Chavanel démarre en solo
Le peloton quitte Bruxelles à un rythme soutenu, mais au bout de dix kilomètres, Sylvain Chavanel (QST) parvient à s’extraire. Son offensive inspire sept autres attaquants, qui suivent le mouvement : Matthew Lloyd, Jurgen Roelandts (OLO), Marcus Burghardt (BMC), Jérôme Pineau (QST), Sébastien Turgot (BTL), Raine Taaramae (COF) et Francesco Gavazzi (Ita). Les échappés gagnent rapidement du terrain, jusqu’à obtenir un avantage de 6’55’’, au km 32. Mais les coureurs de Saxo Bank veillent sur le Maillot Jaune de Fabian Cancellara et imposent un rythme permettant de garder le contrôle sur les échappés : au ravitaillement, l’écart est contenu à 3’25’’.
Turgot, premier lâché
Dans la deuxième partie de l’étape, les Saxo Bank partagent pour l’essentiel la responsabilité de la poursuite avec les coureurs de Cervélo. Pendant qu’une chasse aux pois s’organise à l’avantage de Jérôme Pineau, le peloton se rapproche à 2’40’’. Mais l’explication débute dans la côte d’Aisomont, alors que la marge n’est plus de 55’’. Sylvain Chavanel durcit le rythme et condamne dans un premier temps Turgot, puis Lloyd. Pineau poursuit l’effort jusqu’au sommet pour soigner son avance au classement de la montagne, mais l’aventure ne se poursuit qu’à quatre dans la descente. Roelandts prend les devants, mais dans la montée de Stockeu, Sylvain Chavanel fait temporairement la différence : il arrive au col de Stockeu avec 20’’ d’avance sur Roelandt, 55’’ sur le peloton.
Chutes en série
Mais dans la descente, une série de chute désorganise complètement le peloton. Les dégâts éparpillent surtout les favoris du Tour de France dans différents groupes. Si Cancellara résiste à l’avant avec notamment Evans, Alberto Contador et Lance Armstrong, eux aussi pris dans une chute, sont contraints à un effort violent pour combler leur retard en compagnie d’une trentaine de coureurs. La situation est encore plus critique pour Andy et Frank Schleck, qui prennent un retard conséquent sur la chute. A 17 km de l’arrivée, Contador et Armstrong reviennent dans le premier groupe de poursuite, les frères Schleck deux kilomètres plus loin.

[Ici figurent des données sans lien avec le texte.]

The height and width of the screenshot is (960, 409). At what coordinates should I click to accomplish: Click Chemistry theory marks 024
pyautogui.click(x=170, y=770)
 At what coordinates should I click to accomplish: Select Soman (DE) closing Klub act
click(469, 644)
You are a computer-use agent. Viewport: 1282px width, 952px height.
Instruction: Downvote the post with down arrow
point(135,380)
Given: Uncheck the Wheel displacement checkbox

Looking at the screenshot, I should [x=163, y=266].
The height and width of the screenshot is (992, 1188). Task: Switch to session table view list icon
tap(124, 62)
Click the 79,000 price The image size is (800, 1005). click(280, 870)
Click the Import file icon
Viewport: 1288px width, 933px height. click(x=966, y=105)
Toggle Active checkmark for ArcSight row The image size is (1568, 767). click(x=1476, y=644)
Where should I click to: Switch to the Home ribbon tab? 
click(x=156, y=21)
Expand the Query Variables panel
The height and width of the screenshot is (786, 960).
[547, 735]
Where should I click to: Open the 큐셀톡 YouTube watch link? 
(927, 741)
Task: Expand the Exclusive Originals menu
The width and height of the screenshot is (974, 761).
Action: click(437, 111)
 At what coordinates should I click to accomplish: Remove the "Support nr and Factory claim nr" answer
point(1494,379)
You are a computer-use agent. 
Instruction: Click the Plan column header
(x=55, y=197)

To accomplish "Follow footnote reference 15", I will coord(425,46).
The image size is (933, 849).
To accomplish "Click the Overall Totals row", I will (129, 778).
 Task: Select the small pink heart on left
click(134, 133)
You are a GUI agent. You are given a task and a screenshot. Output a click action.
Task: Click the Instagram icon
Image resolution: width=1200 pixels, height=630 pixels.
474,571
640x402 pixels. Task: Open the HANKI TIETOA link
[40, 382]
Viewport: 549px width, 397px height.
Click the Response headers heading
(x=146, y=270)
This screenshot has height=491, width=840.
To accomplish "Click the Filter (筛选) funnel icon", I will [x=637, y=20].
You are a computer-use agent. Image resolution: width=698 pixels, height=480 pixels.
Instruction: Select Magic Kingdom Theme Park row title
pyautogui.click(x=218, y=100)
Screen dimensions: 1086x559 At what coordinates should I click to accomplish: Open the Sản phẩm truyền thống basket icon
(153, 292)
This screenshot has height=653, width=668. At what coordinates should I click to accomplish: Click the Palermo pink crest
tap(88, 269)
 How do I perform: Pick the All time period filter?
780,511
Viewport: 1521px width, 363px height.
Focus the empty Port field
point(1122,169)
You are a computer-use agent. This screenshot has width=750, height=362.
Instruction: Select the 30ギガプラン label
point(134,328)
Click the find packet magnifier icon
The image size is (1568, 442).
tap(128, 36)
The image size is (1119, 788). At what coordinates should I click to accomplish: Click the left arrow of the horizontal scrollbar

Le Maillot Jaune pour Chavanel
Pendant ce temps, Sylvain Chavanel a une nouvelle fois forcé son allure pour distancer Roelandts. Son projet bénéficie de la confusion générale et de l’influence de Fabian Cancellara pour inciter le peloton à attendre ses leaders luxembourgeois. Au col du Rosier, le Français passe avec 2’20’’ d’avance sur Maxime Montfort, qui est venu jouer le rôle de premier poursuivant. Dans le final, il reste concentré sur son effort et savoure le bonheur de s’imposer sur les routes voisines de celle où il a été accidenté dans le final de Liège-Bastogne-Liège, deux mois plus tôt. En plus d’une deuxième victoire d’étape sur le Tour, Chavanel endosse le Maillot Jaune, avec une avance au général de 2’57’’ sur Cancellara, et de 3’07’’ sur Tony Martin.
J’ai été content de ne pas tomber, mais si cela avait été le cas, j’aurais apprécié que le peloton m’attende. Demain sera un autre jour, et s’il y a une autre chute, ce sera encore à nous de décider. Je ne pense pas que demain sera comme aujourd’hui, et j’espère surtout que tout se passera bien, avec un final normal.
Ce n’était pas une grève, c’était un geste de solidarité pour les frères Schleck, qui avaient besoin de beaucoup de temps pour revenir après leur chute, comme d’autres favoris. C’est pour cela que le peloton a décidé finir groupé, c’était une décision collective. Nous savions que Chavanel allait prendre le Maillot Jaune, alors pourquoi prendre des risques pour une seconde place ?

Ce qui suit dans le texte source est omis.